Christian leaders go on "expedition" with false prophets: Circa 2000
What has happened since the evangelical door was cracked open to let in a Theosophist 26 years ago? The floodgates have opened. Neoevangelicalism is now openly partying with the Theosophists and planning a new future.
In May 2000 Bob Buford's Leadership Network sponsored a "Exploring Off the Map expedition into the 21st century. . . for the purpose of charting new maps." This conference took 18 months to prepare and was a team-based experiential learning laboratory based on the Lewis and Clark expedition. 550 leaders and church leadership teams participated in this "relationship building" focused event. The rationale was said to be because "the world has changed significantly in the last five years and the old ministry maps are outdated. Because the culture has shifted. . . ."
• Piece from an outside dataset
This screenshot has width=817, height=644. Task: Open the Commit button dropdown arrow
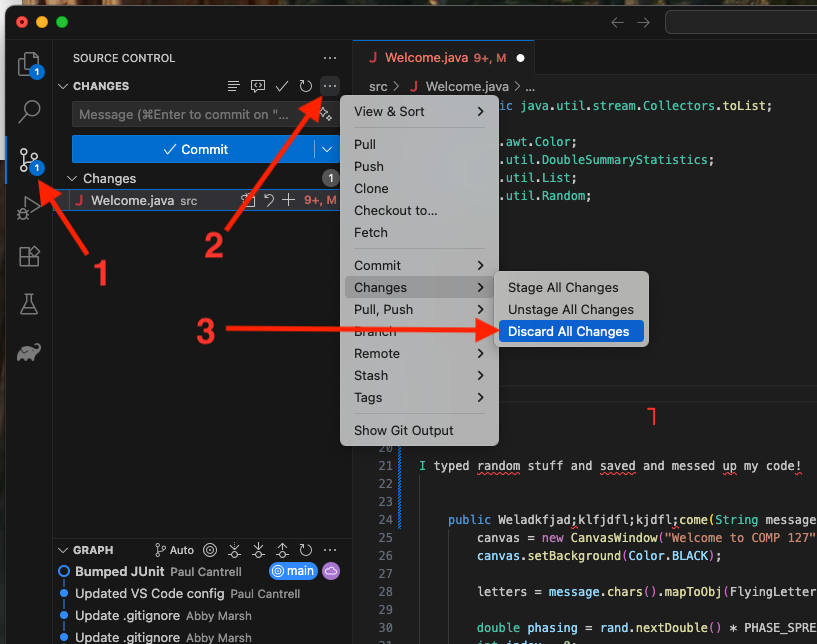coord(327,150)
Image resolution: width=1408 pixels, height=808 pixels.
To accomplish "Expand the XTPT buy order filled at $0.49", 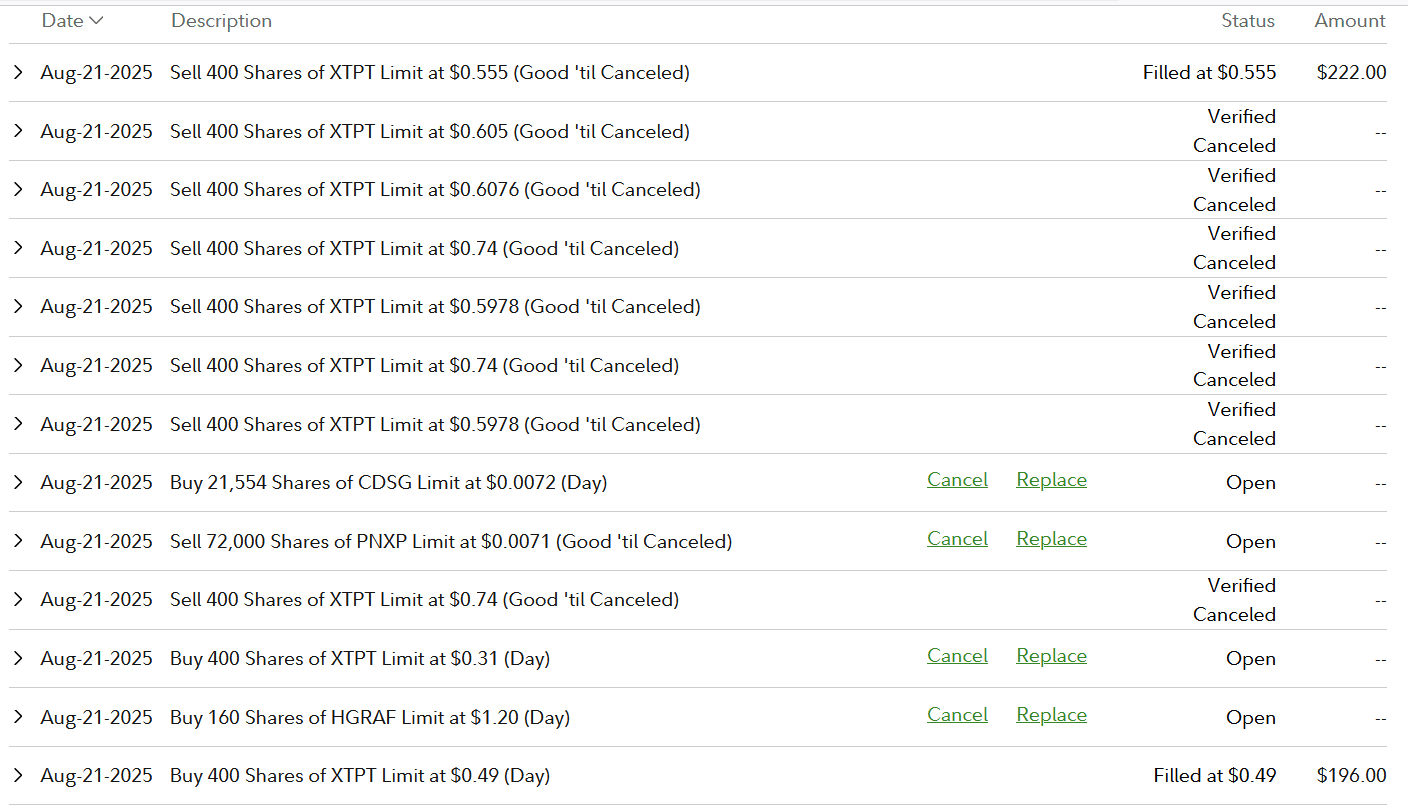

Who was brought in to speak for such an event? An array of well-known business "gurus," including some with extremely well-documented New Age credentials. Some of them are noted for playing both sides of the fence -- acting like evangelicals when it suits, and other times hobnobbing with the most gilded Luciferians. These speakers were glowingly described:
"They [conference participants] were led on their journey by a team of Chief Scouts that included story teller/film producer Dayton Duncan, learning organization pioneer Peter Senge, experience economy experts James Pine and Jim Gilmore, consultant/teacher extraordinaoire James Collins, systems thinking/organizational pioneer Margaret Wheatley, world class observer/author Robert Kaplan, management and organizational behavioral leaders Marjorie and Ken Blanchard, and church historian/cultural maven Leonard Sweet."
Each of these individuals can be individually researched on the Internet to see their New Age and/or Christian credentials. Let the reader be cautious! Internet searches on some of these names end up in the darkest depths of Luciferian Theosophy.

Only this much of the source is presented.